Every four years, the US National Intelligence Council (NIC) carries out an exercise of the utmost interest looking at world trends. This is the sixth report in the series, and it has been published on the eve of Donald Trump’s arrival in the White House this Friday, a man whose policies, unknown as they may be, will impinge on the world. But the NIC tries to look further, five to 20 years ahead. The first conclusion will not go down well with the President of the most powerful country on earth (although Obama had assimilated it): he is no longer so all-powerful, and even the West could, if not break apart, then at least become inward-looking, something that will lead countries like China and Russia to challenge the superpower and the world order it has led since the end of the Second World War and the Cold War.
This time the global trends study is titled ‘The Paradox of Progress’. The paradox is the fact that the advances of the industrial and information ages, the same trends that form the basis of this report, are leading to a world that is simultaneously more dangerous and richer with opportunities than ever before. The progress made in recent decades has been unprecedented in terms of the connectivity between people and the lifting of thousands of millions of people from poverty. But it also led to the economic crisis of 2008, the Great Recession, the thwarted Arab Springs and the global flourishing of populism.
Seven global trends over the next 20 years are identified, all of them bearing consequences: (1) the rich countries (including China) are ageing, but not the poor ones; (2) the world’s economy is heading for slower growth, something that threatens poverty reduction in developing economies; (3) technology will hasten progress, but cause discontinuities; (4) ideas and identities are generating a wave of exclusion; (5) governing is getting harder; (6) the nature of conflict is changing with the divergence of interests between major powers, the expansion of the threat of terrorism and another series of issues; and (7) climate change and healthcare issues will require greater attention. ‘These trends’, the report concludes, ‘will converge at an unprecedented pace to make governing and cooperation harder and to change the nature of power – fundamentally altering the global landscape’.
States, however, will continue to be important, provided that they manage to bolster their resilience through governance, the economy, the social system, infrastructure, security and geography and the environment, even though they will be challenged by non-state actors. But the most powerful players of the future will be those states and groups ‘who can leverage material capabilities, relationships and information in a more rapid, integrated, and adaptive mode than in generations past’. What will count, in other words, is the mastery of technology and its application, as we are already seeing.

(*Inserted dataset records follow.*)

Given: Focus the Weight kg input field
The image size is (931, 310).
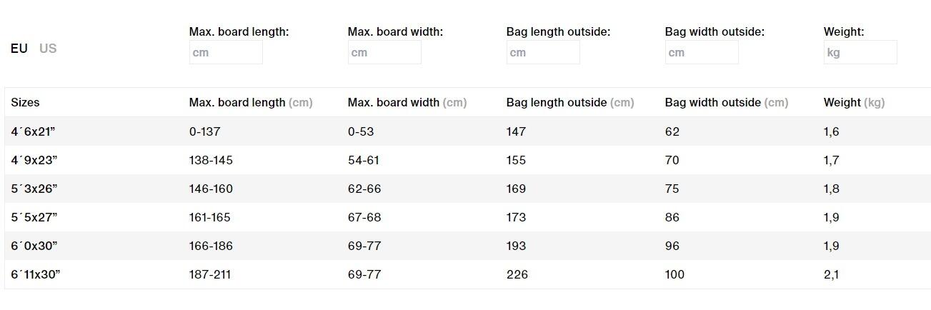Looking at the screenshot, I should [860, 52].
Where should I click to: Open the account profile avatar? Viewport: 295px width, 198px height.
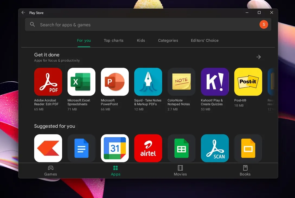click(264, 25)
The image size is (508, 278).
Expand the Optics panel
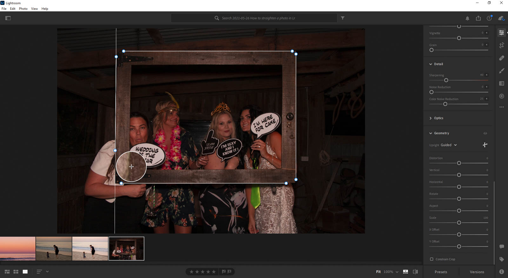click(438, 118)
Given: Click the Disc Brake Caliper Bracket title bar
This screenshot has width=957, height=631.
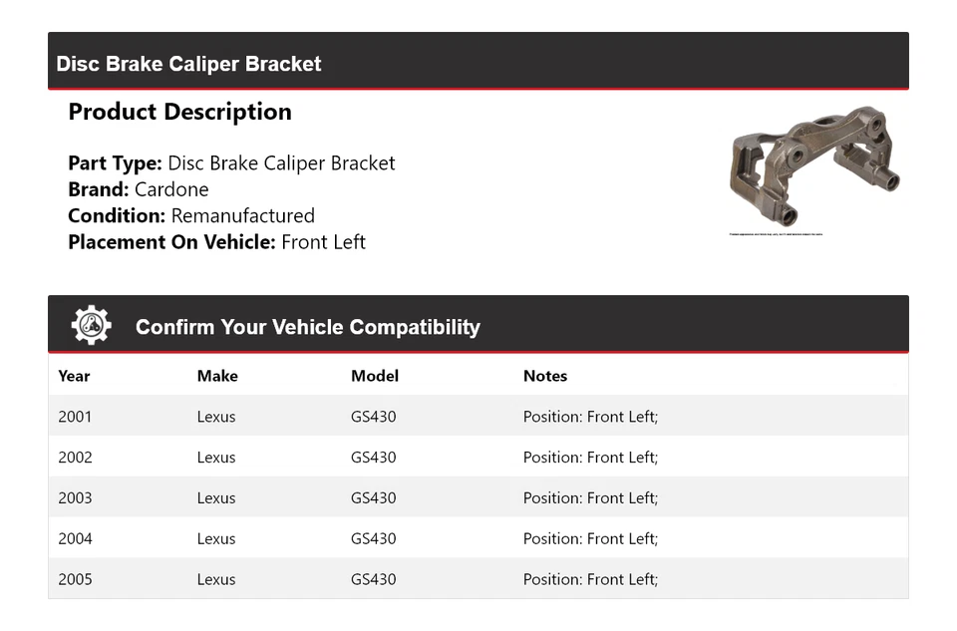Looking at the screenshot, I should 188,64.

Over the shorter term, five years hence, these global trends will lead to greater volatility, among all regions and types of government, both between and within countries, placing the international order in question. Its net effect will be ‘greater global disorder and considerable questions about the rules, institutions and distribution of power in the international system’. And it is a landscape in which the foreseen ‘hobbled Europe’ will serve for little.
It is an exercise that differs in both its approach and its conclusions from that of the World Economic Forum (WEF) and its 2017 Global Risks Report, which identifies as the top five risks, in this order: (1) weapons of mass destruction (the only geopolitical risk); (2) extreme weather events; (3) water crises; (4) major natural disasters; and (5) the failure of climate change mitigation and adaptation. It identifies various challenges that will need to be addressed in the years ahead, among them those of: (1) reforming market capitalism and combating inequality, which it sees as one of the great dangers; (2) addressing the importance of identity and community; (3) managing technological change and the Fourth Industrial Revolution; and (4) protecting and strengthening our systems of global cooperation, as well as reinforcing democracies in crisis. In other words, that the weather may impinge more than terrorism.
Further into the future, around 2035, the NIC foresees three great narratives or scenarios: that the world becomes divided into islands, into orbits or that it organises itself into communities. By ‘islands’ it means a restructuring of the global economy, leading to long periods of negligible or zero economic growth, and an abandonment of the idea of ongoing globalisation, a globalisation that, as the report points out, has ‘hollowed out’ the middle classes in the West, with a reduced capacity of governments to meet the demands of their societies and greater protectionism.
The ‘orbits’ idea refers to competition between major powers in search of their own spheres of influence, while they try to maintain their internal stability, in reference essentially to China and Russia, but also a general growth of nationalism. From there it is possible to head towards peace or, on the contrary, to serious conflicts. If this scenario prevails it will mean that national interests predominate over international law (which, it must be said, has not advanced over recent decades).
The ‘communities’ option involves states losing power to local administrations and private or non-state actors who, particularly by harnessing information and communication technologies, will throw into question what is traditionally understood as governance.
As with all such exercises, the options may be combined. In the face of them, ‘the most resilient societies will also be those that unleash the full potential of individuals – including women and minorities – to create and cooperate’. Will Trump have read this already long report in a classified version, despite his mistrust of the intelligence services? He and his team will have to face, and avoid creating, many dangers, threats and risks. But they may also be in a position to help to deactivate them, or at least not aggravate them. Be that as it may, not everything, but a great deal, remains to be determined. Indeed, as the NIC points out, whether the world improves or deteriorates will depend on our own decisions as human beings.